* **What this task involves**
Output the listing below in full, exactly as written.
== Data provided ==
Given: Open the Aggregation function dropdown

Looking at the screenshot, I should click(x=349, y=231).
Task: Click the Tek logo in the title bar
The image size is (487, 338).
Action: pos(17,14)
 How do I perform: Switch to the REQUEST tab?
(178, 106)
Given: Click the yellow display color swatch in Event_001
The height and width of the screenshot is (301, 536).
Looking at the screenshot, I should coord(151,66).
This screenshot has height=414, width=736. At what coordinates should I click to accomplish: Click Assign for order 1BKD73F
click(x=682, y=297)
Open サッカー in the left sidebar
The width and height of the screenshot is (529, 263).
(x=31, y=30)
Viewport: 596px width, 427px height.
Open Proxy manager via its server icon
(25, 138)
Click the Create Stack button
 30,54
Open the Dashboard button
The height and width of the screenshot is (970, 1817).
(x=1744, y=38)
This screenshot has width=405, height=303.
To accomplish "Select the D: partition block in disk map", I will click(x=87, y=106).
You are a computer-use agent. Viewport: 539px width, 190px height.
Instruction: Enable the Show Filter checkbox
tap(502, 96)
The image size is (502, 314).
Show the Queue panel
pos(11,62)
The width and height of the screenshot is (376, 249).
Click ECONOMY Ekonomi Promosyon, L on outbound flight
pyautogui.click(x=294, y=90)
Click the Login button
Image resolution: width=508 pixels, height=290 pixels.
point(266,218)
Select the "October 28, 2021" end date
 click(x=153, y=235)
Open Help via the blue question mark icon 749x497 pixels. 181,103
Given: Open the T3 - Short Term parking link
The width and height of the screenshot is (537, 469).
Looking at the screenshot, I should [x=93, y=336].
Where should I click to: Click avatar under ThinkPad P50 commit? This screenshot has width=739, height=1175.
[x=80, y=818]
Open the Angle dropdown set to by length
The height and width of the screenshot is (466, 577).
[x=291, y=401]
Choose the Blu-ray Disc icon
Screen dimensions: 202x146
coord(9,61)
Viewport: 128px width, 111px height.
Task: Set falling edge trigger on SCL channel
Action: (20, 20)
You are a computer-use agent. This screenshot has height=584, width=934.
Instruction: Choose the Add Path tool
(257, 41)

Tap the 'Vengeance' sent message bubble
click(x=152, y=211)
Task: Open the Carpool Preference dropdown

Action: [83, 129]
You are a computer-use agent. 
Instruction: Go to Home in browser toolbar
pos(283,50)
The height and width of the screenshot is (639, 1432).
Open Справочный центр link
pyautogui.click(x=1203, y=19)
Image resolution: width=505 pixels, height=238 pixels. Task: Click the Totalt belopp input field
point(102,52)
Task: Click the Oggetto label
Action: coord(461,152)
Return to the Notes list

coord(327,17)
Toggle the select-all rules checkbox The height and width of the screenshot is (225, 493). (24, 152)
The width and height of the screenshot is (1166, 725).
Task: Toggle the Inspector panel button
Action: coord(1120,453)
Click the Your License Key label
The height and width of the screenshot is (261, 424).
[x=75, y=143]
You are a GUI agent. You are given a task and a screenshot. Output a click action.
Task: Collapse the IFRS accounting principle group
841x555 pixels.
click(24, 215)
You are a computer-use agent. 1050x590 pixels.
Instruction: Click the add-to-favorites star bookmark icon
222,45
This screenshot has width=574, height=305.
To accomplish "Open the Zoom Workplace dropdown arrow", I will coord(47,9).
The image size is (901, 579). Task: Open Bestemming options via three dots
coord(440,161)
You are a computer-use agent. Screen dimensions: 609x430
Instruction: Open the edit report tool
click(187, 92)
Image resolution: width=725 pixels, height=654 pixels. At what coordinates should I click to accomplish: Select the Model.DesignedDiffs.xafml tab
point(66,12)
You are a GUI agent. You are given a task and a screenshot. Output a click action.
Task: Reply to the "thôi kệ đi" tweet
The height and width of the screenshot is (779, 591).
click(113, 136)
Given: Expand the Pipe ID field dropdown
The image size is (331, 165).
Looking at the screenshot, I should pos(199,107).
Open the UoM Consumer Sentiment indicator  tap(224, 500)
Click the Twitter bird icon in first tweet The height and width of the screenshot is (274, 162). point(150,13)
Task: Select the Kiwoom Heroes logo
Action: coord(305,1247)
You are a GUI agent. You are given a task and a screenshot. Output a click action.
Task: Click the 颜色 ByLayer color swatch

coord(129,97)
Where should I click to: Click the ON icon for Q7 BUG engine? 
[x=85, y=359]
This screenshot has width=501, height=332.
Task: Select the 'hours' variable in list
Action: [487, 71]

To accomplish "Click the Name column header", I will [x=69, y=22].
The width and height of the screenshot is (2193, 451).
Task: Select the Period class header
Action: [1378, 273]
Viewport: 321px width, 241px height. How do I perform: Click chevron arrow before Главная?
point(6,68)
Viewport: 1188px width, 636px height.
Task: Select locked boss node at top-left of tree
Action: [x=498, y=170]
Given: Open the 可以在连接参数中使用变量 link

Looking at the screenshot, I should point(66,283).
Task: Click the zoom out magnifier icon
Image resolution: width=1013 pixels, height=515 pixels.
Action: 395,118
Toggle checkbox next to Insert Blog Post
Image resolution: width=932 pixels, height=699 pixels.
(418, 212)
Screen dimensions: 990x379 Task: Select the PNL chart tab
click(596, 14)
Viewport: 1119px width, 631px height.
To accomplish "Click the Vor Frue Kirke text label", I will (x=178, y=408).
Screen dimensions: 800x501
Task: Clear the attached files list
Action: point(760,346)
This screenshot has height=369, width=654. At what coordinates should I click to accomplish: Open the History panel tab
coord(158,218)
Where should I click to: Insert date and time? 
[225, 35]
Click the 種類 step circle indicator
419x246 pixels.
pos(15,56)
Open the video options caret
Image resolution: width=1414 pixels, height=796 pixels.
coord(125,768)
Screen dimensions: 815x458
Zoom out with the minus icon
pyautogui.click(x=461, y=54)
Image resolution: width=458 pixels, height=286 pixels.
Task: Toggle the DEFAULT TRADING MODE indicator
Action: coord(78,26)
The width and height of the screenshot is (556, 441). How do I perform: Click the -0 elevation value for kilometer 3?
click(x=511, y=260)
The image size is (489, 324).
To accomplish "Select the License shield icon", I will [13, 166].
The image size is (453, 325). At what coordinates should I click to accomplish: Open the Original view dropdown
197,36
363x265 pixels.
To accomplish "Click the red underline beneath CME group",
===
* **Final answer**
Given: Open the Aggregation function dropdown

Looking at the screenshot, I should click(x=349, y=231).
Task: Click the Tek logo in the title bar
The image size is (487, 338).
Action: pos(17,14)
 How do I perform: Switch to the REQUEST tab?
(178, 106)
Given: Click the yellow display color swatch in Event_001
The height and width of the screenshot is (301, 536).
Looking at the screenshot, I should coord(151,66).
This screenshot has height=414, width=736. At what coordinates should I click to accomplish: Click Assign for order 1BKD73F
click(x=682, y=297)
Open サッカー in the left sidebar
The width and height of the screenshot is (529, 263).
(x=31, y=30)
Viewport: 596px width, 427px height.
Open Proxy manager via its server icon
(25, 138)
Click the Create Stack button
 30,54
Open the Dashboard button
The height and width of the screenshot is (970, 1817).
(x=1744, y=38)
This screenshot has width=405, height=303.
To accomplish "Select the D: partition block in disk map", I will click(x=87, y=106).
You are a computer-use agent. Viewport: 539px width, 190px height.
Instruction: Enable the Show Filter checkbox
tap(502, 96)
The image size is (502, 314).
Show the Queue panel
pos(11,62)
The width and height of the screenshot is (376, 249).
Click ECONOMY Ekonomi Promosyon, L on outbound flight
pyautogui.click(x=294, y=90)
Click the Login button
Image resolution: width=508 pixels, height=290 pixels.
point(266,218)
Select the "October 28, 2021" end date
 click(x=153, y=235)
Open Help via the blue question mark icon 749x497 pixels. 181,103
Given: Open the T3 - Short Term parking link
The width and height of the screenshot is (537, 469).
Looking at the screenshot, I should [x=93, y=336].
Where should I click to: Click avatar under ThinkPad P50 commit? This screenshot has width=739, height=1175.
[x=80, y=818]
Open the Angle dropdown set to by length
The height and width of the screenshot is (466, 577).
[x=291, y=401]
Choose the Blu-ray Disc icon
Screen dimensions: 202x146
coord(9,61)
Viewport: 128px width, 111px height.
Task: Set falling edge trigger on SCL channel
Action: (20, 20)
You are a computer-use agent. This screenshot has height=584, width=934.
Instruction: Choose the Add Path tool
(257, 41)

Tap the 'Vengeance' sent message bubble
click(x=152, y=211)
Task: Open the Carpool Preference dropdown

Action: [83, 129]
You are a computer-use agent. 
Instruction: Go to Home in browser toolbar
pos(283,50)
The height and width of the screenshot is (639, 1432).
Open Справочный центр link
pyautogui.click(x=1203, y=19)
Image resolution: width=505 pixels, height=238 pixels. Task: Click the Totalt belopp input field
point(102,52)
Task: Click the Oggetto label
Action: coord(461,152)
Return to the Notes list

coord(327,17)
Toggle the select-all rules checkbox The height and width of the screenshot is (225, 493). (24, 152)
The width and height of the screenshot is (1166, 725).
Task: Toggle the Inspector panel button
Action: coord(1120,453)
Click the Your License Key label
The height and width of the screenshot is (261, 424).
[x=75, y=143]
You are a GUI agent. You are given a task and a screenshot. Output a click action.
Task: Collapse the IFRS accounting principle group
841x555 pixels.
click(24, 215)
You are a computer-use agent. 1050x590 pixels.
Instruction: Click the add-to-favorites star bookmark icon
222,45
This screenshot has width=574, height=305.
To accomplish "Open the Zoom Workplace dropdown arrow", I will coord(47,9).
The image size is (901, 579). Task: Open Bestemming options via three dots
coord(440,161)
You are a computer-use agent. Screen dimensions: 609x430
Instruction: Open the edit report tool
click(187, 92)
Image resolution: width=725 pixels, height=654 pixels. At what coordinates should I click to accomplish: Select the Model.DesignedDiffs.xafml tab
point(66,12)
You are a GUI agent. You are given a task and a screenshot. Output a click action.
Task: Reply to the "thôi kệ đi" tweet
The height and width of the screenshot is (779, 591).
click(113, 136)
Given: Expand the Pipe ID field dropdown
The image size is (331, 165).
Looking at the screenshot, I should pos(199,107).
Open the UoM Consumer Sentiment indicator  tap(224, 500)
Click the Twitter bird icon in first tweet The height and width of the screenshot is (274, 162). point(150,13)
Task: Select the Kiwoom Heroes logo
Action: coord(305,1247)
You are a GUI agent. You are given a task and a screenshot. Output a click action.
Task: Click the 颜色 ByLayer color swatch

coord(129,97)
Where should I click to: Click the ON icon for Q7 BUG engine? 
[x=85, y=359]
This screenshot has width=501, height=332.
Task: Select the 'hours' variable in list
Action: [487, 71]

To accomplish "Click the Name column header", I will [x=69, y=22].
The width and height of the screenshot is (2193, 451).
Task: Select the Period class header
Action: [1378, 273]
Viewport: 321px width, 241px height. How do I perform: Click chevron arrow before Главная?
point(6,68)
Viewport: 1188px width, 636px height.
Task: Select locked boss node at top-left of tree
Action: [x=498, y=170]
Given: Open the 可以在连接参数中使用变量 link

Looking at the screenshot, I should point(66,283).
Task: Click the zoom out magnifier icon
Image resolution: width=1013 pixels, height=515 pixels.
Action: 395,118
Toggle checkbox next to Insert Blog Post
Image resolution: width=932 pixels, height=699 pixels.
(418, 212)
Screen dimensions: 990x379 Task: Select the PNL chart tab
click(596, 14)
Viewport: 1119px width, 631px height.
To accomplish "Click the Vor Frue Kirke text label", I will (x=178, y=408).
Screen dimensions: 800x501
Task: Clear the attached files list
Action: point(760,346)
This screenshot has height=369, width=654. At what coordinates should I click to accomplish: Open the History panel tab
coord(158,218)
Where should I click to: Insert date and time? 
[225, 35]
Click the 種類 step circle indicator
419x246 pixels.
pos(15,56)
Open the video options caret
Image resolution: width=1414 pixels, height=796 pixels.
coord(125,768)
Screen dimensions: 815x458
Zoom out with the minus icon
pyautogui.click(x=461, y=54)
Image resolution: width=458 pixels, height=286 pixels.
Task: Toggle the DEFAULT TRADING MODE indicator
Action: coord(78,26)
The width and height of the screenshot is (556, 441). How do I perform: Click the -0 elevation value for kilometer 3?
click(x=511, y=260)
The image size is (489, 324).
To accomplish "Select the License shield icon", I will [13, 166].
The image size is (453, 325). At what coordinates should I click to accomplish: Open the Original view dropdown
197,36
363x265 pixels.
To accomplish "Click the red underline beneath CME group",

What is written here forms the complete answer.